Foreclosure for an Extreme Makeover Family
I’ve only watched the Extreme Makeover: Home Edition once, but since I spent a couple of years working in the mortgage industry one of the first things that popped into my head was this: “How are these people going to deal with the higher taxes?” Whenever a home improvement is done the home appreciates in value, and this usually ends up with a county tax assessor scurrying to your house and increasing your taxes.
Apparently taxes aren’t the only issue. According to Fox News, one family decided that they should take out an equity loan based on the new value of the home. In case you didn’t know it, an equity loan is considered a subordinate mortgage, and that means that if you don’t pay an equity loan you’re going to lose your house just like if you didn’t pay on your primary mortgage.
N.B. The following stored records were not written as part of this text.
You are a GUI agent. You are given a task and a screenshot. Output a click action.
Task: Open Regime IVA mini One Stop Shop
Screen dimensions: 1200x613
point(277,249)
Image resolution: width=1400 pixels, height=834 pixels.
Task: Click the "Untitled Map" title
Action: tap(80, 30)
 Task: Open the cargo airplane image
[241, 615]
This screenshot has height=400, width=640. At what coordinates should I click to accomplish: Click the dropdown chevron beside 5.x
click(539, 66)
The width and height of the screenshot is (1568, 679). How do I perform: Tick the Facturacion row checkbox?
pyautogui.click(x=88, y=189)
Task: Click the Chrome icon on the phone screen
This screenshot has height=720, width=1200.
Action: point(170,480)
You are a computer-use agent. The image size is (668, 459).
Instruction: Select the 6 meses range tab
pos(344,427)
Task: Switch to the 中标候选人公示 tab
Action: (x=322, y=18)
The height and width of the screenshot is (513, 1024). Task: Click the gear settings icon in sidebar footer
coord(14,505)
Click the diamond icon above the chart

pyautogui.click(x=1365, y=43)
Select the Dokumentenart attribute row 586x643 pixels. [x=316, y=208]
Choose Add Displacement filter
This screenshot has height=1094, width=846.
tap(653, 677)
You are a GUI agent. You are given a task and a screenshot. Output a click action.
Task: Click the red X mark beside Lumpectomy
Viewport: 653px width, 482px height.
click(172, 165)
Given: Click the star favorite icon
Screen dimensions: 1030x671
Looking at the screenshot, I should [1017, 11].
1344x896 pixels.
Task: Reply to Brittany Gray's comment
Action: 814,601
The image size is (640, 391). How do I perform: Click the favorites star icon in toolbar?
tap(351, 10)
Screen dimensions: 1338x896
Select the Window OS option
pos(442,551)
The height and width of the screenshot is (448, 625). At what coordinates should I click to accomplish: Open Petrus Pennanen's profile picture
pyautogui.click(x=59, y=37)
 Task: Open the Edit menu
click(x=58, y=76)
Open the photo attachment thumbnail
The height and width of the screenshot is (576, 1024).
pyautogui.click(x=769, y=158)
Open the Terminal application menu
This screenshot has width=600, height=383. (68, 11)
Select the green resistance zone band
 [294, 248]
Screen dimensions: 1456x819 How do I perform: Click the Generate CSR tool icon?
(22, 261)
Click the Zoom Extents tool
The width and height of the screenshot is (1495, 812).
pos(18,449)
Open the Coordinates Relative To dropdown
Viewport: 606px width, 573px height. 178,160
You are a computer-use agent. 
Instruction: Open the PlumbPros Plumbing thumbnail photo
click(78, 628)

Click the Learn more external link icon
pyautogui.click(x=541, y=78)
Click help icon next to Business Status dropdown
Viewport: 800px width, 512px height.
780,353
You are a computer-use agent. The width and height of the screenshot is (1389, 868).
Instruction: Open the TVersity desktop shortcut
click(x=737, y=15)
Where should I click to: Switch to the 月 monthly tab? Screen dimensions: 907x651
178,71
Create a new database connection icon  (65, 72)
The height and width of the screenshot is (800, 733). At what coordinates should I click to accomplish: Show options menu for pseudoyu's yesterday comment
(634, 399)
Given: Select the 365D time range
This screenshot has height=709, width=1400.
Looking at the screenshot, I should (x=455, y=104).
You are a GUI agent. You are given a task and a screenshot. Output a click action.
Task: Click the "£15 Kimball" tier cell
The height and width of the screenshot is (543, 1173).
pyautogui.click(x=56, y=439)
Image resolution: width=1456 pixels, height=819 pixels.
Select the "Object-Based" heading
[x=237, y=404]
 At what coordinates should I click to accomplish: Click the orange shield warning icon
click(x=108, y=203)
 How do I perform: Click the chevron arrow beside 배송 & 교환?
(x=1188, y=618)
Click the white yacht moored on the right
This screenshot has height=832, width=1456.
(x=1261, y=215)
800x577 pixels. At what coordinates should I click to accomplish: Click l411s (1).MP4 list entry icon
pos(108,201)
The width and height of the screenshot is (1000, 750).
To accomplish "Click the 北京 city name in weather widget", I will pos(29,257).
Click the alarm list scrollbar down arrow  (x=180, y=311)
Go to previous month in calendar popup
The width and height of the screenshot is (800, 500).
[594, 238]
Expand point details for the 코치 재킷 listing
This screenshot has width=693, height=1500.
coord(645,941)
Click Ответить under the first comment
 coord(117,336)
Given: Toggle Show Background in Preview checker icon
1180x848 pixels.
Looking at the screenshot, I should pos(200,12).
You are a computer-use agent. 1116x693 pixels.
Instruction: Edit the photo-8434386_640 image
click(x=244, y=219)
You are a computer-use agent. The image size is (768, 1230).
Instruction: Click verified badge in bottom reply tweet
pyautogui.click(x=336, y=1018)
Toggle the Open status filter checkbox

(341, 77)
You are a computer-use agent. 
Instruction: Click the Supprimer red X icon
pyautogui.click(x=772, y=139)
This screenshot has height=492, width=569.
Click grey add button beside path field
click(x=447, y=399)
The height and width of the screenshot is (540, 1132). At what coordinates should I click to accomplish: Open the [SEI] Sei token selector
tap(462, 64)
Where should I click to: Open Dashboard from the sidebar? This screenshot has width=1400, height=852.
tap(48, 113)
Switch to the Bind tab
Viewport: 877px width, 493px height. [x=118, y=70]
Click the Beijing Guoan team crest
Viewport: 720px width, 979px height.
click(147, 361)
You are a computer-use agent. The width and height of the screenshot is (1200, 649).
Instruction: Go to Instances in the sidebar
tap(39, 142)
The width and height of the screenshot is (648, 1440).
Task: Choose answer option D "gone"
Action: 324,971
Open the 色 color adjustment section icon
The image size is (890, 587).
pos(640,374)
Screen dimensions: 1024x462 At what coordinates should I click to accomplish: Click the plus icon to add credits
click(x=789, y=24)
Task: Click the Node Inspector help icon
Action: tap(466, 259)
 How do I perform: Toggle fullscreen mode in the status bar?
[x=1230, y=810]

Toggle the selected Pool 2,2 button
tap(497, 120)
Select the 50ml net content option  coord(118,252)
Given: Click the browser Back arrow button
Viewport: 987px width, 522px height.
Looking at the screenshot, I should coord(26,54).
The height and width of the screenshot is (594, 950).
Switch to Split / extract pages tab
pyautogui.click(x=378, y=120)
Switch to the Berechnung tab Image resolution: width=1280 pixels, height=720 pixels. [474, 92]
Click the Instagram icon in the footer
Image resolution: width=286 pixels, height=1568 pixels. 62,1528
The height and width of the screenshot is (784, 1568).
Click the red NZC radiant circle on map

They took out the equity loan to pay for a business they wanted to start. The business failed, they defaulted on the loan, and now they’re losing their house. It really is a shame whenever a family loses a home, but this is sad on many levels. These folks are going from a dilapidated home to a really great home to no home. Plus, the people who spent all that time volunteering and donating to make a great house for this family now have to watch the family walk away from it.
This is really a sad situation, and I feel really bad for everyone involved. It’s hard to not critisize the family for getting into this financial predicament to begin with, but then again I suppose it would indeed be tempting to make an attempt at starting a new life to go along with the new home.